Ma quali sono i punti più controversi della bozza del nuovo Codice deontologico dei medici? L’Amci li ha messi a fuoco in un efficace e inquietante elenco. Si entra subito nel vivo, all’articolo 1, con la apparente rottamazione del giuramento di Ippocrate. Se nel codice del 2006 si legge che «il medico deve prestare giuramento professionale», ora invece «l’iscrizione all’Albo vincola il medico ai princìpi del giuramento professionale e al rispetto delle norme del presente codice di deontologia medica». Dalla Fnomceo hanno sottolineato a più riprese che il giuramento resterà e che l’intenzione era quella di spostare l’attenzione sul rispetto dei principi oggetto del giuramento stesso. Eppure la nuova e in qualche modo “leggera” etica della sanità sembra essere la cifra di tutta la bozza del Codice. Da cui scompare, per dirne una, la parola «deve» (il medico ora «presta soccorso», «si pone», «tiene conto», «informa») e in cui il «paziente» viene sostituito dalla più “rispettosa” dicitura – sempre secondo la Fnomceo – «persona assistita».
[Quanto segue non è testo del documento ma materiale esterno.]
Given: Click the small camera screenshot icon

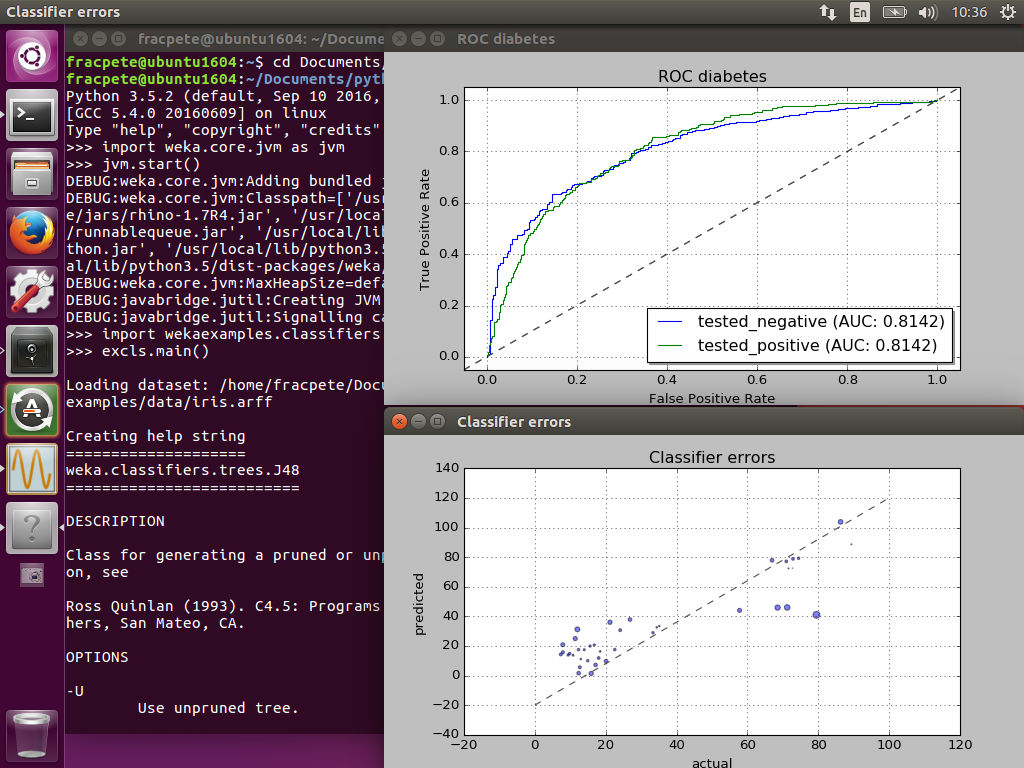Looking at the screenshot, I should coord(33,575).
Niente a che vedere con le leggerezze ben più allarmanti degli articoli “caldi” del testo. L’articolo 17 nel Codice del 2006 era intitolato «Eutanasia», nella nuova bozza è stato sostituito da una formula che pare un brutto eufemismo: «Trattamenti finalizzati a provocare la morte»; nel lungo articolo 44 sulla fecondazione assistita scompare la parola «coppia» (solo un accenno nell’ultima riga) e di conseguenza anche l’esplicitazione del divieto di accesso alla provetta «al di fuori di coppie eterosessuali stabili» (stabilito chiaramente nel testo del 2006), ma anche il divieto di utero in affitto e di fecondazione assistita post mortem (un po’ come se la legge 40, che tutte queste pratiche vieta, non esistesse più).
E ancora il punto nevralgico che tanto ha contrariato l’Amci: l’obiezione di coscienza. Già il cambio di titolazione dell’articolo che la riguarda, il 22, è tutto un programma: da «Autonomia e responsabilità diagnostico-terapeutica» si vorrebbe passare al decisamente tendenzioso «Rifiuto di prestazione professionale». Se poi secondo il Codice del 2006 il medico «può rifiutare la propria opera» nel caso in cui siano «richieste prestazioni che contrastino con la sua coscienza o con il suo convincimento clinico», d’ora in poi il rifiuto potrebbe essere consentito solo per «contrasto con i suoi convincimenti etici e tecnico-scientifici». Termini che non sono certo sinonimi.
A fronte di tante sfumature ecco invece comparire nella bozza attenzioni nuove e particolareggiate. Quelle indispensabili alla medicina militare, alla medicina potenziativa e alle nuove tecnologie, che hanno arricchito il panorama della sanità e che certo meritano più attenzione. E poi quelle meno indispensabili al gender (all’articolo 3 viene introdotto il «rispetto della libertà e della dignità della persona senza distinzioni alcune di età, sesso e di identità genere») e addirittura alle dichiarazioni anticipate di trattamento, le famose «Dat» in merito al fine vita su cui il Parlamento non ha ancora legiferato e che tuttavia all’articolo 38 vanno «tenute in conto dal medico»: un dovere che sembrerebbe a dir poco profetico.
Nella memoria scritta inviata alla Fnomceo dall’Amci ai punti appena messi in evidenza vengono proposte diciture alternative. L’obiettivo è quello di sottrarre il Codice deontologico «a qualsiasi influenza ideologica – spiega il presidente Filippo Boscia – e di vincolarlo saldamente a un nuovo umanesimo della professione medica, per cui al centro del sistema sanitario c’è l’uomo che soffre e il principio della difesa della vita». Se ci fosse il bisogno di ricordarlo.